Asynchronous Signal Tracking Logic

      This disclosure describes the means to stretch the use of older
technologies or extend the abilities of new technologies in the area
of interface synchronization.

      As asynchronous interfaces increase in speed, the clock rate
needed to synchronize to the interface can exceed the viable clock
rate for a given technology.

      Asynchronous interfaces require synchronization to the
interface chip's native clocks in order to control the flow of data
through the chip.  In order to recreate a signal Nyquist criterion
requires that it must be sampled at at least twice the frequency of
the highest frequency contained in the signal.  In a strictly digital
application the component frequencies making up the transition edges
do not need to be considered in determining the sampling rate.

      Theoretically fs > = 2fa, where fs is the sampling frequency
and fa is the maximum asynchronous signal frequency.  If sampling is
exactly twice the asynchronous frequency violation of the set or hold
time of the sampling latch can cause metastability and aliasing.
Therefore fs > 2fa + k, where k is some technology dependent constant
based on the setup and hold time of the sampling latch.

      This invention is hardware to create an effective fa (fe) which
is much lower than the actual fa, fe = fa/d.  d is a divide constant
used to lower fa so that fs > 2fe + k, or fs > 2 (fa/d) + k.

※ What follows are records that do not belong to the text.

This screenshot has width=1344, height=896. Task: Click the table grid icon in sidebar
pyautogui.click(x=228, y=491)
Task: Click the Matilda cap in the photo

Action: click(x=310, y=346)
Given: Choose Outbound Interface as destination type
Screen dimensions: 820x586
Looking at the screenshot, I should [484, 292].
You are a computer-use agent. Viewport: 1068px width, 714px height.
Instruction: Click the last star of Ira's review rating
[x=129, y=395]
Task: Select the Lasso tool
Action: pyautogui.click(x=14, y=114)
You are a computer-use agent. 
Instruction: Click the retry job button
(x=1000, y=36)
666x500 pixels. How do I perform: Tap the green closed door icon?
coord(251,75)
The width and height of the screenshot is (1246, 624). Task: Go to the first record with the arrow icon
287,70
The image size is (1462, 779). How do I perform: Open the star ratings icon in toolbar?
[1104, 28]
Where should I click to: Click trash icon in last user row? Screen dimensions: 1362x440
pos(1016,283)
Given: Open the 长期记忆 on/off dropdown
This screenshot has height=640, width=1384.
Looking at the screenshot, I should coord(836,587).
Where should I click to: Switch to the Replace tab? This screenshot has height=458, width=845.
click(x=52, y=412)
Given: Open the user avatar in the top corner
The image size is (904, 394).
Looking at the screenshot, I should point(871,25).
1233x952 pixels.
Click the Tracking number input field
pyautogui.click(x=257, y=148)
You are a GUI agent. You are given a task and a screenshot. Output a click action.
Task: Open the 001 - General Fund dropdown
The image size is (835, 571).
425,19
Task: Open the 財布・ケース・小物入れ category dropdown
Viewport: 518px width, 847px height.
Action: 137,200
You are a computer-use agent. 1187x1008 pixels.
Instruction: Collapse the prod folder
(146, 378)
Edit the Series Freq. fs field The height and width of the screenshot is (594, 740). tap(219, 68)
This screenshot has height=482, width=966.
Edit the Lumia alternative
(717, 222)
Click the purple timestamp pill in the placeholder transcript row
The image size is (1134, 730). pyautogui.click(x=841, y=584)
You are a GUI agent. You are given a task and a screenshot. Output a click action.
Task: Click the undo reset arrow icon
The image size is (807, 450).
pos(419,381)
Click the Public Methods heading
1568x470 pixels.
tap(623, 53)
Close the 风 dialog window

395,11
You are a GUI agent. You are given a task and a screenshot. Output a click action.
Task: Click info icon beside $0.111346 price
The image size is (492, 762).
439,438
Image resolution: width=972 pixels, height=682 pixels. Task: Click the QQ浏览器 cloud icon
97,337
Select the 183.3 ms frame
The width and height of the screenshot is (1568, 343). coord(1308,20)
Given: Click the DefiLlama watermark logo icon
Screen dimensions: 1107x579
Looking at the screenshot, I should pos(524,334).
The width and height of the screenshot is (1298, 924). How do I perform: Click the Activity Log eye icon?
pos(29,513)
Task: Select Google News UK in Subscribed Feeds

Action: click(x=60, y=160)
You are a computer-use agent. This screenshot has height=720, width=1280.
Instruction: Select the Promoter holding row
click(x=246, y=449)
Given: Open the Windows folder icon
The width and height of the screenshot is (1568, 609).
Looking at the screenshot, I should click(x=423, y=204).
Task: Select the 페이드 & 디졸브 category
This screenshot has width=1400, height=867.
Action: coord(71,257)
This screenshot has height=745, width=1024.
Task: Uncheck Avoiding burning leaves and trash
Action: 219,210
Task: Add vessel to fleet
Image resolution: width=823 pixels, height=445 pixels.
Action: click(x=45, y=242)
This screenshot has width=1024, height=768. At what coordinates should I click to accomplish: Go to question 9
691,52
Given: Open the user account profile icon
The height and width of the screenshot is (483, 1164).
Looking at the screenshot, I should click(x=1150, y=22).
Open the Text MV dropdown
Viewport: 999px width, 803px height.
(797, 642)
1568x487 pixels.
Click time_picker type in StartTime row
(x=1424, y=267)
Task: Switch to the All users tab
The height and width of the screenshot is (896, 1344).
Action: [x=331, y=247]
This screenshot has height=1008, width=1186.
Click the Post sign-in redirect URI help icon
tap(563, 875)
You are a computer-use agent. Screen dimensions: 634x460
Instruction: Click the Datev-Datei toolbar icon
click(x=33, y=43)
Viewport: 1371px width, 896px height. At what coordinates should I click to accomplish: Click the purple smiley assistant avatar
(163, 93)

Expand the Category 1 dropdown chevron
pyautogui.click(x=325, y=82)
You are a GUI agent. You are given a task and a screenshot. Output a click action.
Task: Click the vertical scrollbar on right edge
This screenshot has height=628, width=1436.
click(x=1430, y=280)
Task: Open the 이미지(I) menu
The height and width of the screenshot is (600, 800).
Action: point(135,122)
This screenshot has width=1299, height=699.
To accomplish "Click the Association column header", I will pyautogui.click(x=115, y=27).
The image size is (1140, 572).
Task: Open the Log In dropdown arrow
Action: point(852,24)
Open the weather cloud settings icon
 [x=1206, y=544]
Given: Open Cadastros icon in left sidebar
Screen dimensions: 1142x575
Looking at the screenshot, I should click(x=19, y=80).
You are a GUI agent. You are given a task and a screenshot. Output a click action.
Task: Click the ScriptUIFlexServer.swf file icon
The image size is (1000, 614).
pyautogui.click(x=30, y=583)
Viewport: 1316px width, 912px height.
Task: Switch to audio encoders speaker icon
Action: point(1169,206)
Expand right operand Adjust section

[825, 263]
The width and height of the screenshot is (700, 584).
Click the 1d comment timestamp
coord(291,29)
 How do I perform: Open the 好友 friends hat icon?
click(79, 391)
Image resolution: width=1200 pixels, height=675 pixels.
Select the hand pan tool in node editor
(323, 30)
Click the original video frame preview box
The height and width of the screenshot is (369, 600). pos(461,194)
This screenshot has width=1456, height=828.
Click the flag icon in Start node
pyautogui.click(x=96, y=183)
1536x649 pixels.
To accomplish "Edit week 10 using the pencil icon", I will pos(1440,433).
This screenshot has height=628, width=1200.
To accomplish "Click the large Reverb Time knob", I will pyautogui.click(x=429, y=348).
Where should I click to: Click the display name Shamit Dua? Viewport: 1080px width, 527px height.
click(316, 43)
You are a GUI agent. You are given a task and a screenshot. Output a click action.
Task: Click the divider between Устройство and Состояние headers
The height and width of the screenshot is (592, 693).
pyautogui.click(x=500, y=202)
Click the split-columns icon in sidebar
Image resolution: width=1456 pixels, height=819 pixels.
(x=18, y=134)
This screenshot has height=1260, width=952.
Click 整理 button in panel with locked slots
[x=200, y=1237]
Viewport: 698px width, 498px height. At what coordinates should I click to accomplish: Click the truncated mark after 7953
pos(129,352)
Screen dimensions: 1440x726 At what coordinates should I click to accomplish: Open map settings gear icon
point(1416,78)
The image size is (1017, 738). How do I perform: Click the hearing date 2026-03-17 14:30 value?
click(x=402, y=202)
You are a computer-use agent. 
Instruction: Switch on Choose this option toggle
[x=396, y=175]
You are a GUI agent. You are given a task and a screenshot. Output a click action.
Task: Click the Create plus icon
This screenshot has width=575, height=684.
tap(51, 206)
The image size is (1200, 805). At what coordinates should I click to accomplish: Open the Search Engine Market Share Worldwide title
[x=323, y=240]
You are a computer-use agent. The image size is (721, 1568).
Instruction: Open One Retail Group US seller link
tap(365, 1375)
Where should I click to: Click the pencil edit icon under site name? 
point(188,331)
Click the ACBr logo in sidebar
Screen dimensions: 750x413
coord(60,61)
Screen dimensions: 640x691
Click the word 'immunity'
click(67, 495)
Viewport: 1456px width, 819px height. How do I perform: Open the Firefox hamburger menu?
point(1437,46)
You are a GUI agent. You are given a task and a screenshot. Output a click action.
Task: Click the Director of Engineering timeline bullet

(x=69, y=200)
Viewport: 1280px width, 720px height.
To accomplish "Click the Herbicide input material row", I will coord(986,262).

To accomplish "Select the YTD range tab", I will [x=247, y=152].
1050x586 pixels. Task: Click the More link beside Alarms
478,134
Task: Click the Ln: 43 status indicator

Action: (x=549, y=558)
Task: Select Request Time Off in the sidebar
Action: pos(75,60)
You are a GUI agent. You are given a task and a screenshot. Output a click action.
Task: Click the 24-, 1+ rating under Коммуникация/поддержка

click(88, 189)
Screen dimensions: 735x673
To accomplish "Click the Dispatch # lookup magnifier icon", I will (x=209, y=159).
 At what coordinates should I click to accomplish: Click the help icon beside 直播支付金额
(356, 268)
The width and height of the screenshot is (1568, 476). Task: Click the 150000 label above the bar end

      Fig.  1 is a high level diagram of the synchronization
circuitry.  The Signal Conditioning block repowers the asynchronous
signal and provides the clock signals used by the Divide By d block.
The Divide By d block is a modulo d counter.  The Decoder block
decodes the modulo d counter to enable the appropriate
Synchronization Stream block.  The Synchronization Stream block
synchronizes the effective asynchronous signal fe to the internal
clocks.

      Fig. 2 shows an IBM CMOS II LSSD implementation of the Signal
Conditioning block.  The clock splitter book provides the LSSD clocks
needed by the modulo 4 (gray code) counter in Fig. 3.  Fig. 4 shows
the simple AND logic used to decode the asynchronous counter.  The
asynchronous counter and decode logic could be replaced by a circular
shift register ring using the splitter book clocks.  With only one
shift register bit at a time active high extra decoding logic is not
needed.  (This implementation had additional functional requirements
not germane to the disclosure so the ring method was not...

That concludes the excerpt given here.